## Problème posé 1:
Réécrivez toutes les lignes présentées plus bas en substituant « button » à « icon », sans rien modifier d'autre et en omettant les images.

------------------------------------

Lettre ouverte à Marie Gil

(et aux membres du Jury du Prix André G***)

 

 

 

Cher juré du Prix littéraire André G***,

 

Je suis d’humeur chagrine. Voyez-vous, je m’étais fait une joie à l’idée de répondre à votre vibrant appel lancé dans Le Monde des livres du 10 janvier 2014 pour le salut de la critique littéraire, mal en point à vous entendre. Votre cri, retentissant à mon goût, mais auquel je me suis lentement hâté de répondre puis rétracté totalement d’y apporter mon crédit, était pourtant légitime. Que s’était-il passé dans l’intervalle, entre la lecture de votre tribune et cette lettre ouverte à vous adressée, pour que j’en vinsse à me dédire de mon mouvement premier ? L’avenir de la critique littéraire, à lui seul, ne justifiait-il pas qu’on accordât à votre prose toute l’attention requise et qu’on sacrifiât tout esprit de chapelle à sa grande cause fédératrice ?

 

Une tristesse insidieuse m’envahit qui me laissa sans enthousiasme, essoufflé d’y avoir cru, d’avoir couru après cette chimère par vos soins éveillée ; car enfin, qu’est-ce à dire, chère Marie Gil, que cette affaire catastrophique de prix littéraire récemment créé et qui offre une récompense inappropriée ? Quelle crédibilité pensez-vous être vôtre encore après une telle erreur de casting ? À quelle herméneutique un tant soit peu sérieuse oserez-vous pouvoir prétendre après cela ?

------------------------------------

## Problème posé 2:
Recopiez le passage de la lettre ouverte ci-dessus situé entre « Cher juré du » et « grande cause fédératrice ? », bornes incluses.

## Lignes de position cible:
------------------------------------

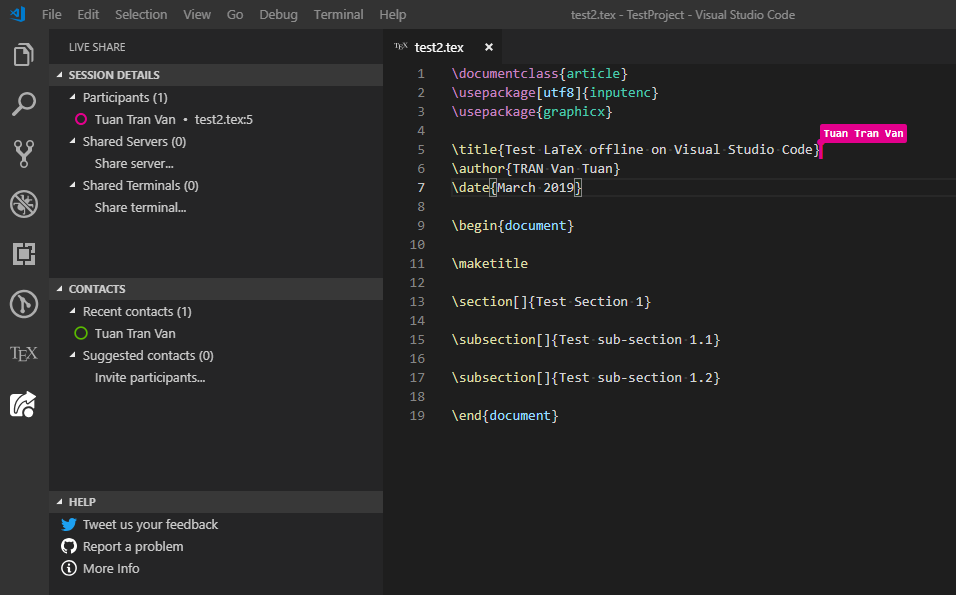956x595 pixels.
Task: Click Tweet us your feedback
Action: point(150,524)
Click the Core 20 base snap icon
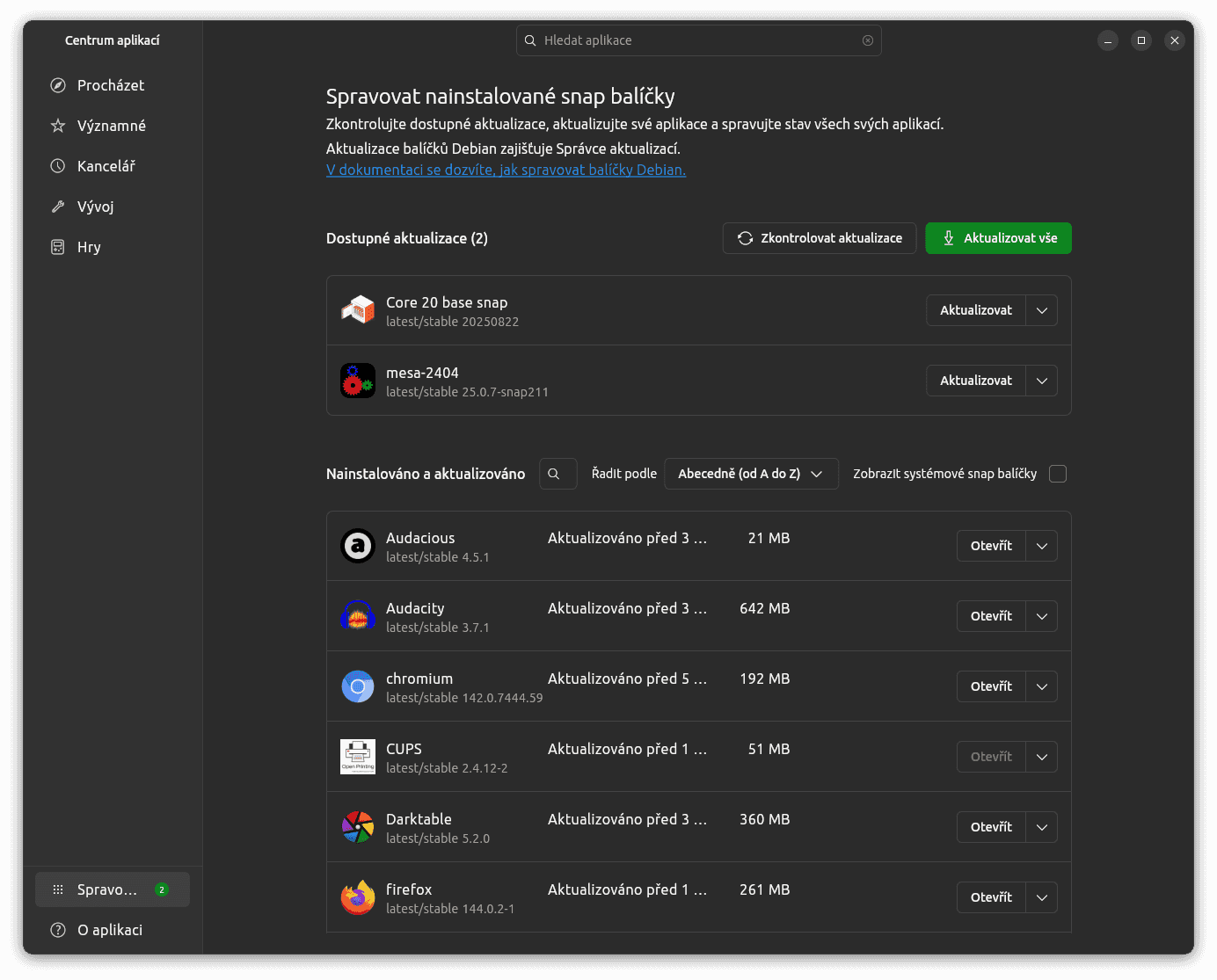The height and width of the screenshot is (980, 1217). [x=358, y=310]
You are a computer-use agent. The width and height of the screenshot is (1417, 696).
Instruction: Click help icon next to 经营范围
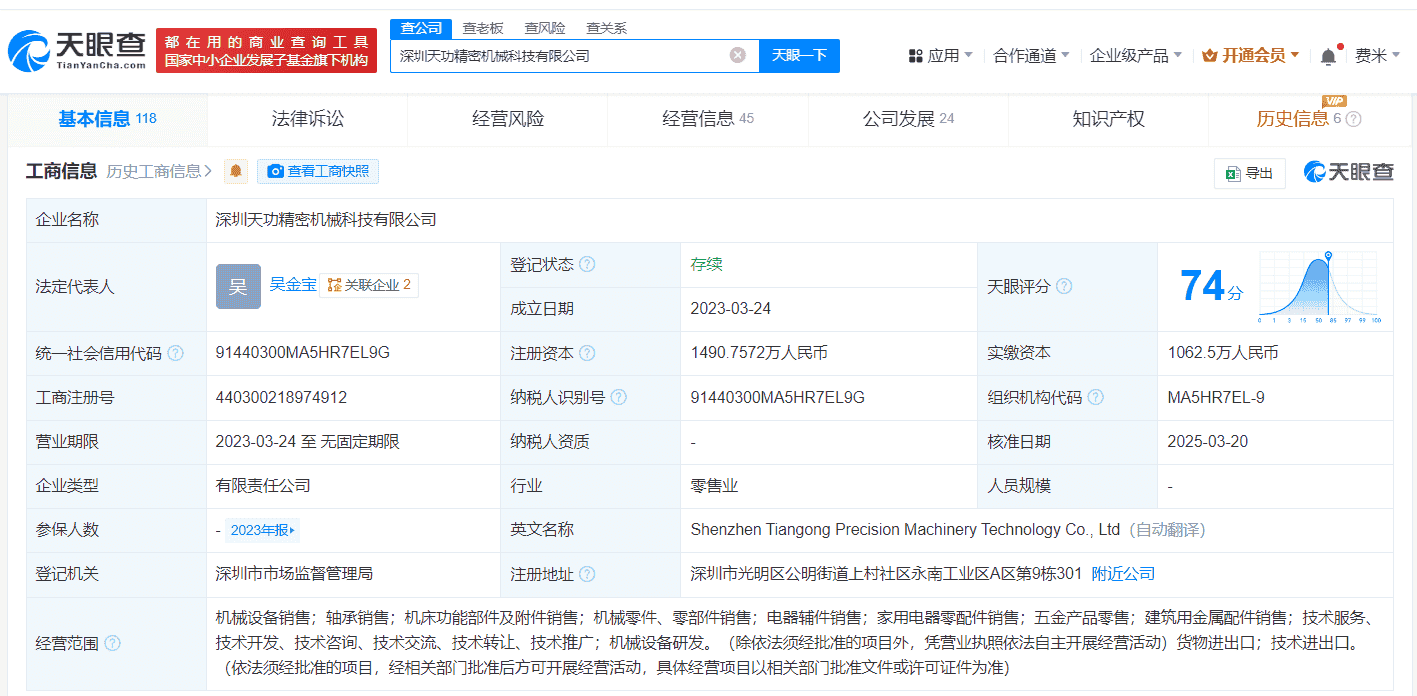[112, 643]
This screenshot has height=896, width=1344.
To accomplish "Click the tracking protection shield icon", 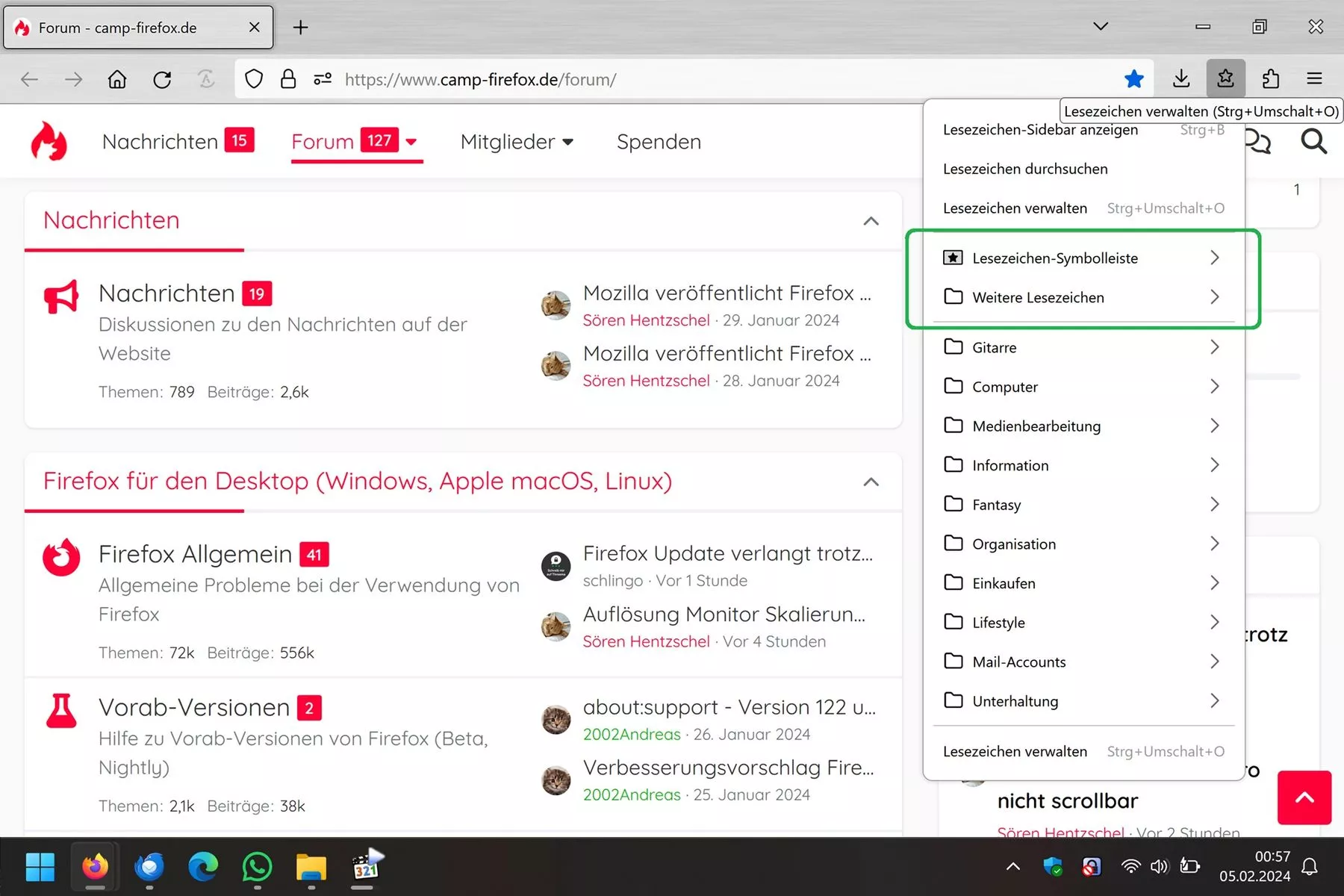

------------------------------------

## Réponse complète 1:
956x595 pixels.
Task: Click Tweet us your feedback
Action: point(150,524)
Click the Core 20 base snap button
The height and width of the screenshot is (980, 1217). [x=358, y=310]
You are a computer-use agent. The width and height of the screenshot is (1417, 696).
Instruction: Click help button next to 经营范围
[112, 643]
This screenshot has height=896, width=1344.
To accomplish "Click the tracking protection shield button", 

## Réponse complète 2:
Cher juré du Prix littéraire André G***,

 

Je suis d’humeur chagrine. Voyez-vous, je m’étais fait une joie à l’idée de répondre à votre vibrant appel lancé dans Le Monde des livres du 10 janvier 2014 pour le salut de la critique littéraire, mal en point à vous entendre. Votre cri, retentissant à mon goût, mais auquel je me suis lentement hâté de répondre puis rétracté totalement d’y apporter mon crédit, était pourtant légitime. Que s’était-il passé dans l’intervalle, entre la lecture de votre tribune et cette lettre ouverte à vous adressée, pour que j’en vinsse à me dédire de mon mouvement premier ? L’avenir de la critique littéraire, à lui seul, ne justifiait-il pas qu’on accordât à votre prose toute l’attention requise et qu’on sacrifiât tout esprit de chapelle à sa grande cause fédératrice ?